Thank you for your timely response.
It's going to take me longer to create an isolated test case you can test this with. I will see what I can do.
In the meantime, I have some follow up information in response to your other suggestions.
1) I don't think my problem is that the IndexWriter has not committed the document. Here's why:
In my test case, I first retrieve a document using a different lucene query on a different field. From that document I extract the value for timestamp field and then perform the NumericRangeQuery on that value as described below. I was doing as a way to create a unit test that would verify that the NumericRangeQuery was working properly. I think the fact that first query found the document is evidence that the IndexWriter had committed the document. Hence, I would expect that if I follow that query with a NumericRangeQuery it should be able to find the same document.

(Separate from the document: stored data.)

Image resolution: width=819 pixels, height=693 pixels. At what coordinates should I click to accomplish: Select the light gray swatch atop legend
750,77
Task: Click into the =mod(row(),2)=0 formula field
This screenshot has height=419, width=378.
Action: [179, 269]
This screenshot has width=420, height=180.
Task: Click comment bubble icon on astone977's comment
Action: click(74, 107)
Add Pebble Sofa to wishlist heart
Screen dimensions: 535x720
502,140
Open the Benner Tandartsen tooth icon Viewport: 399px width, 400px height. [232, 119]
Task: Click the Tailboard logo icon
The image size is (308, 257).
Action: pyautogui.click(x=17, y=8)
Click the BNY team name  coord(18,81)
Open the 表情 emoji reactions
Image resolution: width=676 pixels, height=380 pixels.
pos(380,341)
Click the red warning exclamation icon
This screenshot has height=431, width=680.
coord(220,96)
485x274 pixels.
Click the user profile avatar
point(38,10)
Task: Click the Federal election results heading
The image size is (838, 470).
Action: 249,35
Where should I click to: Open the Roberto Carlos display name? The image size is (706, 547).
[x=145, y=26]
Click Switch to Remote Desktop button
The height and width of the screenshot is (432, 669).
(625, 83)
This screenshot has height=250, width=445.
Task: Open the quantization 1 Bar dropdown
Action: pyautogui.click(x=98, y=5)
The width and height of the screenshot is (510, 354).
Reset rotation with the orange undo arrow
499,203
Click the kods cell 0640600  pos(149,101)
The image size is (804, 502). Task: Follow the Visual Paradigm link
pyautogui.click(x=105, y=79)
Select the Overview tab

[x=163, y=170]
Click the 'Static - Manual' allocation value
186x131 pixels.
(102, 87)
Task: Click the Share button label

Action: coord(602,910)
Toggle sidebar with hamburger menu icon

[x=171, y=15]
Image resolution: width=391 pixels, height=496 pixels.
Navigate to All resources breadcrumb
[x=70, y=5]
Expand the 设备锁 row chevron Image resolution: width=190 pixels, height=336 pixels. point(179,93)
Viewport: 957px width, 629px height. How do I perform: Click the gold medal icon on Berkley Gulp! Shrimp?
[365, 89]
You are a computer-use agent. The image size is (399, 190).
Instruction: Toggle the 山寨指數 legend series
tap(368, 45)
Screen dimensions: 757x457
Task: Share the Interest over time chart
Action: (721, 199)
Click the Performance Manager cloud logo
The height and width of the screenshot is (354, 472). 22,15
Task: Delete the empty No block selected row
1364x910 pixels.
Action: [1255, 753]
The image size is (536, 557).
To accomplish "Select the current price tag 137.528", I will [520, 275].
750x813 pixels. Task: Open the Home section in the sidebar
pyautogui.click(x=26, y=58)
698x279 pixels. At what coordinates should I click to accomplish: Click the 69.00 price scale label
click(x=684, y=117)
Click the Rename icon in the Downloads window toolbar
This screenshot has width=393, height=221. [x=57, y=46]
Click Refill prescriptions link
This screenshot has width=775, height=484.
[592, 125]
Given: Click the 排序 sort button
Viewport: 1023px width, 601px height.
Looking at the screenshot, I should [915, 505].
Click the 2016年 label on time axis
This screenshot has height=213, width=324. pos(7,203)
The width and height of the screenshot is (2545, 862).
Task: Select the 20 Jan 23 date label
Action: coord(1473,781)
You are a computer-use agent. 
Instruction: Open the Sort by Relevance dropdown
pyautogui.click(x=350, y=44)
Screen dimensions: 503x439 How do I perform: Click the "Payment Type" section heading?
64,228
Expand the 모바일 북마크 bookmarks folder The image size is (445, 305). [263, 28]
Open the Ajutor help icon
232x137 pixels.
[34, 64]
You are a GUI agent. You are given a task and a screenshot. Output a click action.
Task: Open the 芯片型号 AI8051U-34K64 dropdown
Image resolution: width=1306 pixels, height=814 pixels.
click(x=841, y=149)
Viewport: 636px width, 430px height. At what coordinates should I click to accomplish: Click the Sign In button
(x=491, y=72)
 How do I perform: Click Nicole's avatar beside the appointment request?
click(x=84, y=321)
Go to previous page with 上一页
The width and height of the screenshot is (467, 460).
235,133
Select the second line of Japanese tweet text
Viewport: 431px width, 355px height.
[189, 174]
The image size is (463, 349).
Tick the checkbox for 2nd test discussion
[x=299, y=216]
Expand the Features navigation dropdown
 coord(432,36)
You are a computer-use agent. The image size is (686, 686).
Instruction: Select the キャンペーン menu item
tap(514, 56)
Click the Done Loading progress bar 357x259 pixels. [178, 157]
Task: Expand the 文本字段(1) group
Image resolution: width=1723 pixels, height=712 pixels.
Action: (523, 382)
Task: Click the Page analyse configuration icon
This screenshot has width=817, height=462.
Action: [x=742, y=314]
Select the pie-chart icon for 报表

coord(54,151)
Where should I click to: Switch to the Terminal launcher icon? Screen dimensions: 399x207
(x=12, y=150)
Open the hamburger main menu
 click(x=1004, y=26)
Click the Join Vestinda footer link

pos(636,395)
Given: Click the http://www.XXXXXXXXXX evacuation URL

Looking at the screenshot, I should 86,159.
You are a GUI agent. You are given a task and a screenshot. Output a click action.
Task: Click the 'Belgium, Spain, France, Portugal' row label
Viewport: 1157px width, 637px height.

2) I also don't think my problem is values near Long.MIN_VALUE or Long.MAX_VALUE. My values are all timestamps, which are positive integers that are not anywhere near those two extremes. The values originally come from the java.util.Date.getTime() method.
3) I will try the upper+lower inclusive = true and using same value for min and max, although I don't see how that will change anything. I have actually debugged through the code for NumericRangeQuery, and if minInclusive == false, then min is incremented, and if maxInclusive == false, then max is decremented. So my query:
NumericRangeQuery.newLongRange("timestamp",8,timeX-1,timeX,false,true)
is essentially equivalent to the query you suggest trying:
NumericRangeQuery.newLongRange("timestamp",8,timeX,timeX,true,true)
right?
-Daniel Sanders
Hi,
Can you provide some self-containing testcase that shows your problem? In
most cases those problems are caused by not committing changes to
IndexWriter before opening the IndexReader.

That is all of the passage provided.